For these reasons, I’m enthusiastic about Mark’s run for mayor and hope you will join me to support his campaign.
Ryan Stark Lilienthal
Freda would bring leadership experience to mayoral position
I am delighted that Mark Freda has decided to run for mayor of Princeton. I had the privilege of serving with Mark in 2012 when I was one of the Borough Council’s representatives to the Consolidation Transition Task Force. Mark chaired the task force, and we served on multiple subcommittees together. I quickly became a fan of Mark’s, both personally and professionally.a
We were handed an aspirational roadmap that needed to be transformed into tangible product that would allow a consolidated government to be operational on January 1, 2013. Mark’s experience in government and his deep roots in the community were invaluable as the process unfolded. More than that, however, his leadership skills were outstanding. Although consolidation had passed overwhelmingly in both the Borough and the Township, it remained a delicate and controversial issue, and implementing the reality of consolidation meant working around the landmines of rules, regulations, various departments, and personnel.
Here is what I appreciated about Mark’s leadership: he didn’t shy away from the tough conversations, taking chances, being truly transparent, or managing differences of opinion. For example, on the personnel subcommittee, we felt there might be an opportunity to move to Paid Time Off [PTO], a concept used by many governments and corporations. The employees, who were understandably anxious about additional change, protested strongly, and the idea was dropped. We tried; it didn’t work; and we moved on. No finger-pointing, no recriminations.

*Stored data*.
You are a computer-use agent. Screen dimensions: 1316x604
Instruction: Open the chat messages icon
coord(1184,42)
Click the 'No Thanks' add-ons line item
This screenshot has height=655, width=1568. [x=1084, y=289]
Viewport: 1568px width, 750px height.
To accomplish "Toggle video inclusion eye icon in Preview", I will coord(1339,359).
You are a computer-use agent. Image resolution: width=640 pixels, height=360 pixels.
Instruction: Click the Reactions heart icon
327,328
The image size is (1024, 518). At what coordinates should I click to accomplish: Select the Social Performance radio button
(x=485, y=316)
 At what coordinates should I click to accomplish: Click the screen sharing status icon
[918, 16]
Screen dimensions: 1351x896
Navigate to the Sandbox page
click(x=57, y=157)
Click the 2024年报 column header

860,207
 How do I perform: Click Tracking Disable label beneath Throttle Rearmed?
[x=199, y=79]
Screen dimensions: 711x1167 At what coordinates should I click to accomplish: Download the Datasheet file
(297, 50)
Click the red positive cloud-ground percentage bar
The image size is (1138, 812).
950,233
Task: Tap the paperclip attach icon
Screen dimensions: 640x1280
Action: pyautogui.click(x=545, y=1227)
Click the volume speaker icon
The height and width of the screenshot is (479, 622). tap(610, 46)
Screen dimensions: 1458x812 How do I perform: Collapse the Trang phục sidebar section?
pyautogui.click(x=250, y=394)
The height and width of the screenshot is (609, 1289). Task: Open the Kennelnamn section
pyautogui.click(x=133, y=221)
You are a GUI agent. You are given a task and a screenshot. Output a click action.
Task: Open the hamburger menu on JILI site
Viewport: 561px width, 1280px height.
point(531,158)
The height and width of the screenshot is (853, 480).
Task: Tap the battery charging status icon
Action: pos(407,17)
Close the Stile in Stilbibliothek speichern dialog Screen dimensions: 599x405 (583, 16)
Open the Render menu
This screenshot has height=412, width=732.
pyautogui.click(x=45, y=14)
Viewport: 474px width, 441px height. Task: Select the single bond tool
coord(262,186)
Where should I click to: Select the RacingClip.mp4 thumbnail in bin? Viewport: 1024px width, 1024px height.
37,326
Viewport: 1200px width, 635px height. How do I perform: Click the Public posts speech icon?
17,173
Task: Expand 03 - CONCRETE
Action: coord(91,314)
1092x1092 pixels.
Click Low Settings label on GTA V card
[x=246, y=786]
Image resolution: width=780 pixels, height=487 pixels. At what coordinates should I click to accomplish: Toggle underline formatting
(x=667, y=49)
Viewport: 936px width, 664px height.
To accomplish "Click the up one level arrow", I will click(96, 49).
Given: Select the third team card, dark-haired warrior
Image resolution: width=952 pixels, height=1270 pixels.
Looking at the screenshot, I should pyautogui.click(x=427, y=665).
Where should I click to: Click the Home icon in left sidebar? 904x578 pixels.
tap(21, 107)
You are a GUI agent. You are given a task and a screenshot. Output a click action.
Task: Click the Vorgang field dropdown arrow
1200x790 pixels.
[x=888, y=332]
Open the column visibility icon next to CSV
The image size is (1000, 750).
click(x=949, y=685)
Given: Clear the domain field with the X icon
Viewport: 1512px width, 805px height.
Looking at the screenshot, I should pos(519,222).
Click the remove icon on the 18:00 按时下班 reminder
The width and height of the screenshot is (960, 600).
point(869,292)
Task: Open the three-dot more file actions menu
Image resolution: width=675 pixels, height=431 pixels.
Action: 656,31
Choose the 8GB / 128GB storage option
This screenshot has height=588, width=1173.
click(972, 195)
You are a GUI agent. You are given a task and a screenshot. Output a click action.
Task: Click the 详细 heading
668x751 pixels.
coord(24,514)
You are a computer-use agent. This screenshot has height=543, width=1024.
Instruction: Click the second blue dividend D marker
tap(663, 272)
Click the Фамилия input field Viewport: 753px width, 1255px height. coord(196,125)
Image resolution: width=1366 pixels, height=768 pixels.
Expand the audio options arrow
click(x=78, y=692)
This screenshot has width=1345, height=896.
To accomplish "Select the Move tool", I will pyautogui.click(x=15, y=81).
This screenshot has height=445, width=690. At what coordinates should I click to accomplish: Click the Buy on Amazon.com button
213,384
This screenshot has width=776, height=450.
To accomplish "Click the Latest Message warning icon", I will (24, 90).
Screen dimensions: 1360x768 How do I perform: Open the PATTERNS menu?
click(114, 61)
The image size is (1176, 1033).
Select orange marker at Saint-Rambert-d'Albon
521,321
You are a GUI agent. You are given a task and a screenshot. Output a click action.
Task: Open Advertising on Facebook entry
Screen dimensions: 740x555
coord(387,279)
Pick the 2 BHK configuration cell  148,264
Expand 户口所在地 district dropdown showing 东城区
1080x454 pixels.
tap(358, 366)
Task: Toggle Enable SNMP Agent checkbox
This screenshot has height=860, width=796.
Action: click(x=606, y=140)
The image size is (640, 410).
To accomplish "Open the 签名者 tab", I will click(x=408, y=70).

*Task requirements*.
- a) Transcribe everything in the passage about Mark Freda's mayoral run from "Here is what" down to "finger-pointing, no recriminations.".
- b) According to the passage about Mark Freda's mayoral run, on what date was the consolidated government supposed to become operational?
The listing has no connection to the passage about Mark Freda's mayoral run.

*Outputs by task*.
- a)
Here is what I appreciated about Mark’s leadership: he didn’t shy away from the tough conversations, taking chances, being truly transparent, or managing differences of opinion. For example, on the personnel subcommittee, we felt there might be an opportunity to move to Paid Time Off [PTO], a concept used by many governments and corporations. The employees, who were understandably anxious about additional change, protested strongly, and the idea was dropped. We tried; it didn’t work; and we moved on. No finger-pointing, no recriminations.

- b) January 1, 2013